Premise: Light and gravity are fundamental cues for plant development. In space, without gravity, understanding the role of a light stimulus is key for enabling plant acclimation to extraterrestrial environment. Here we tested the hypothesis that the alterations caused by the absence of gravity in root meristematic cells can be counteracted by light.

Methods: Seedlings of Arabidopsis thaliana wild type and two mutants of the essential nucleolar protein nucleolin (nuc1, nuc2) were grown in simulated microgravity, either under a white light photoperiod, or under continuous darkness. Key parameters of cell proliferation (cell cycle regulation) and cell growth (ribosome biogenesis), as well as of auxin transport, were measured in the root meristem using in situ cellular markers and transcriptomic methods, compared with a 1g control.
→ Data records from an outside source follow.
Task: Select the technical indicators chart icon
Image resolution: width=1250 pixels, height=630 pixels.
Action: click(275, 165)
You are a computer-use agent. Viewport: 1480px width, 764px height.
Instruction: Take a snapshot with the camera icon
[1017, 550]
Results: The incorporation of a photoperiod regime has been sufficient to attenuate or suppress the effects caused by gravitational stress at the cellular level in the root meristem. In all cases, parameters recorded from samples receiving light stimuli in simulated microgravity were closer to 1g values than those obtained from samples grown in darkness. Differential results were obtained in the two nucleolin mutants.
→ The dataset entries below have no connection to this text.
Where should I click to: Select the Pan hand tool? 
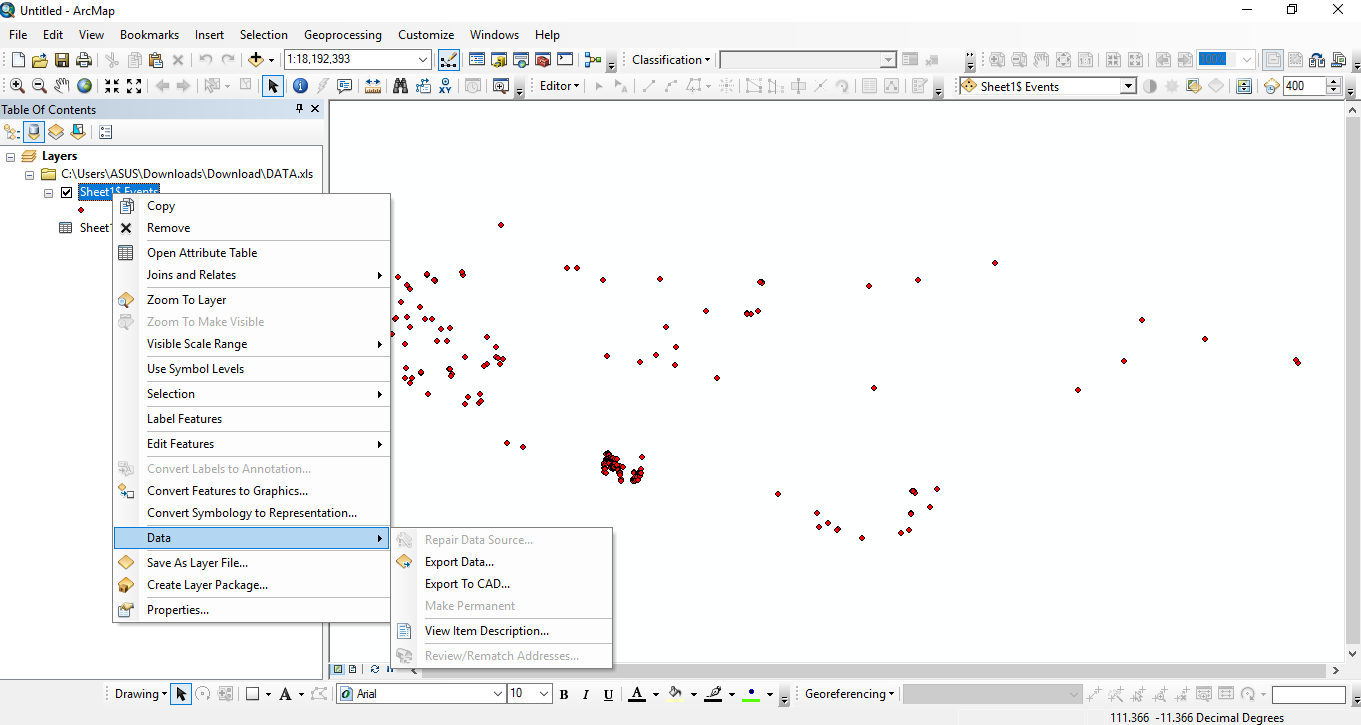(62, 86)
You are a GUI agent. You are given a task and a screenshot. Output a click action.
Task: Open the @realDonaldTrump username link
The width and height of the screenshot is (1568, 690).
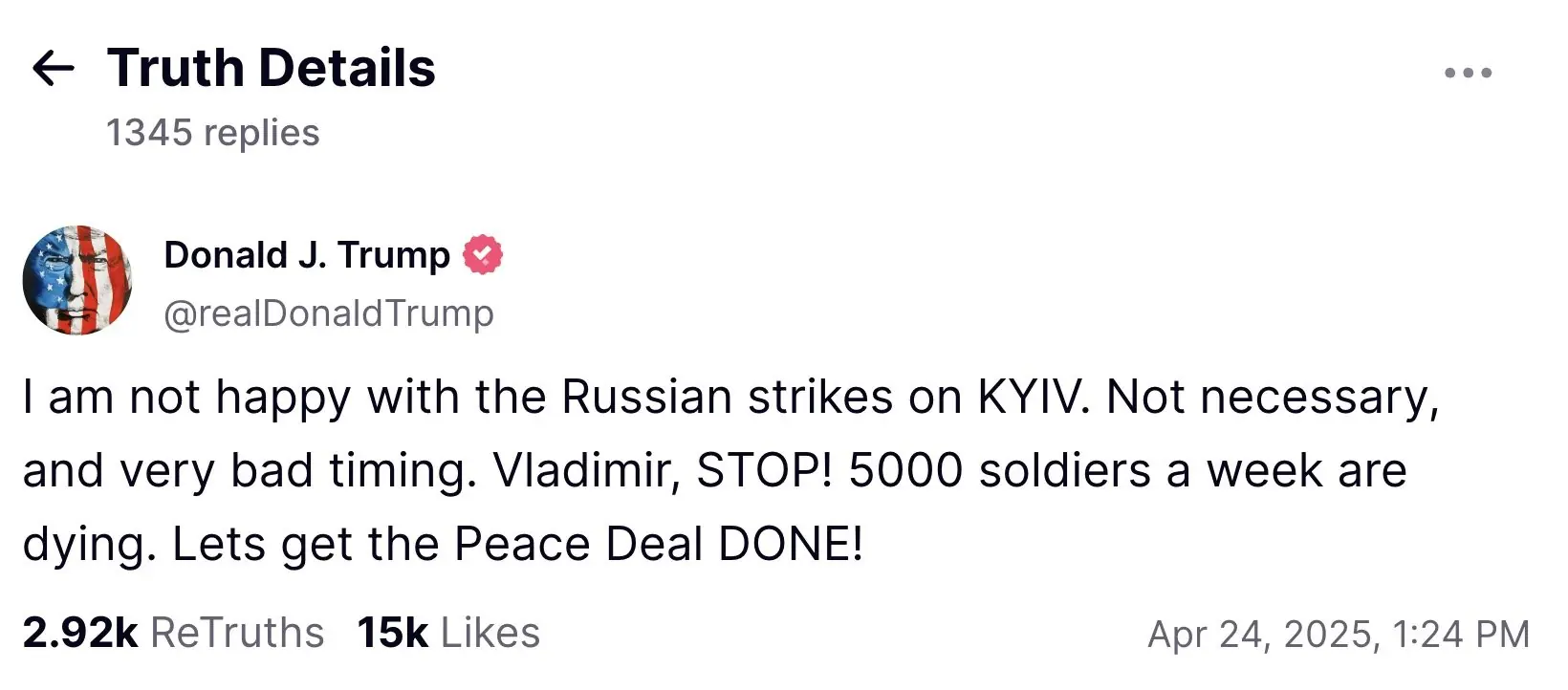coord(329,313)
Conclusions: Light signals may totally or partially replace gravity signals, significantly improving plant growth and development in microgravity. Despite that, molecular alterations are still compatible with the expected acclimation mechanisms that should be better understood. The differential sensitivity of nuc1 and nuc2 mutants to gravitational stress points to new strategies to produce more resilient plants to travel with humans in new extraterrestrial endeavors.

Seedlings of Arabidopsis thaliana wild type and two mutants of the essential nucleolar protein nucleolin (nuc1, nuc2) were grown in simulated microgravity, either under a white light photoperiod, or under continuous darkness. Key parameters of cell proliferation (cell cycle regulation) and cell growth (ribosome biogenesis), as well as of auxin transport, were measured in the root meristem using in situ cellular markers and transcriptomic methods, compared with a 1g control.
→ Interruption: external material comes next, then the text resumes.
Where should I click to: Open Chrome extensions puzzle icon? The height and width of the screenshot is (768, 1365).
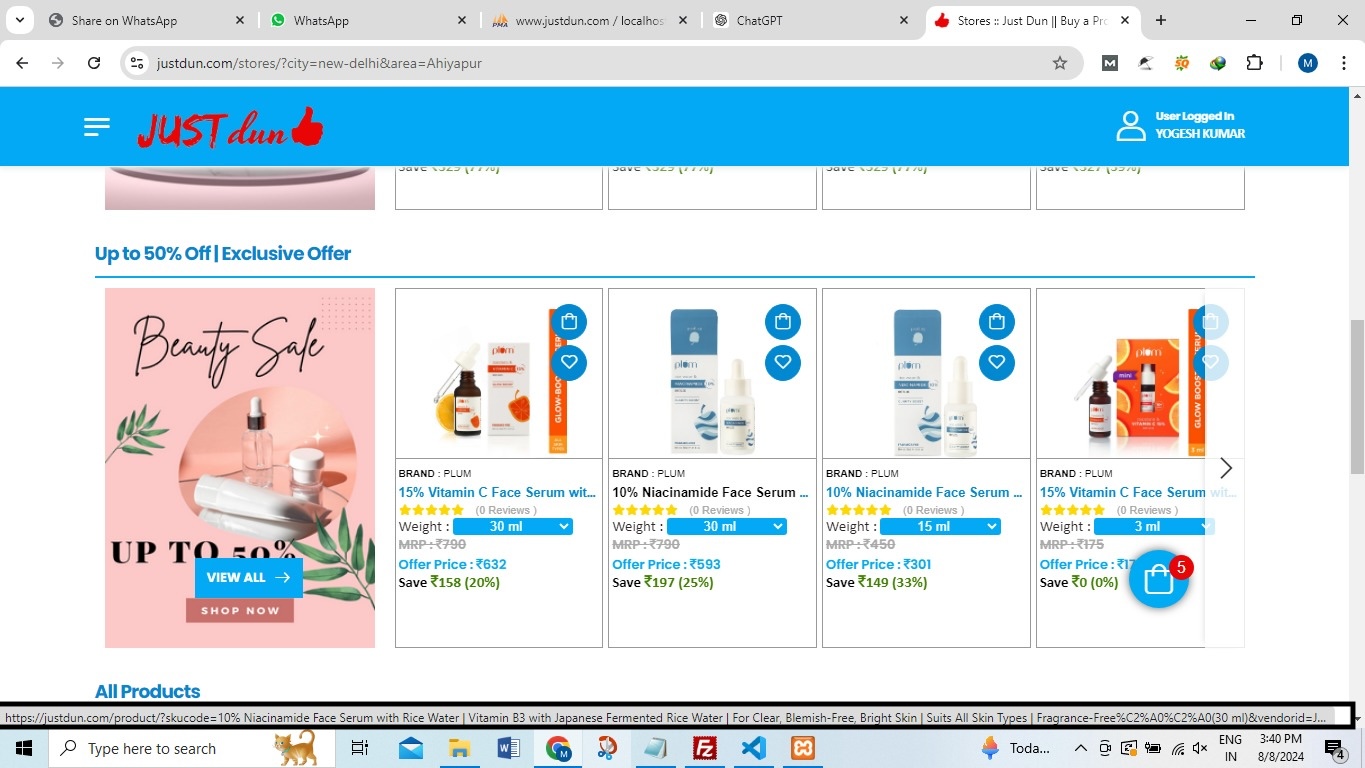(1254, 63)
Statistical analyses of data were performed using SPSS 22.0 software (IBM). First, we checked the population's normal distribution (Shapiro-Wilk Test for n<20 or Kolmogorov-Smirnov Test for n>20) and their homoscedasticity (Levene Test).

Quantitative variables description was performed using mean and standard deviation values. Mean values were compared using the Student`s t-test for independent samples (normal distribution and homoscedasticity) or by non-parametric U Mann-Whitney-Wilcoxon Test (non-normal distribution). All statistical analyses were carried out by comparing, for each lighting regime, the simulated microgravity experimental condition with respect to its corresponding 1g control, in plants of the same genotype. As a general rule, differences between samples were considered significant for a bilateral probability value, p, lower than 0.05 (p-value<0.05); however, a more stringent probability value (p<0,0125) has been also applied, with the purpose of reducing the chance of false positives in the four comparisons (Appendix S6). In addition, a two-way ANOVA test is provided as supplementary material (Appendix S7). This factorial variance analysis was carried out following a univariate (general linear model) procedure, defining as dependent variables each measured parameter and as fixed factors (categorical independent variables) the light and the gravity.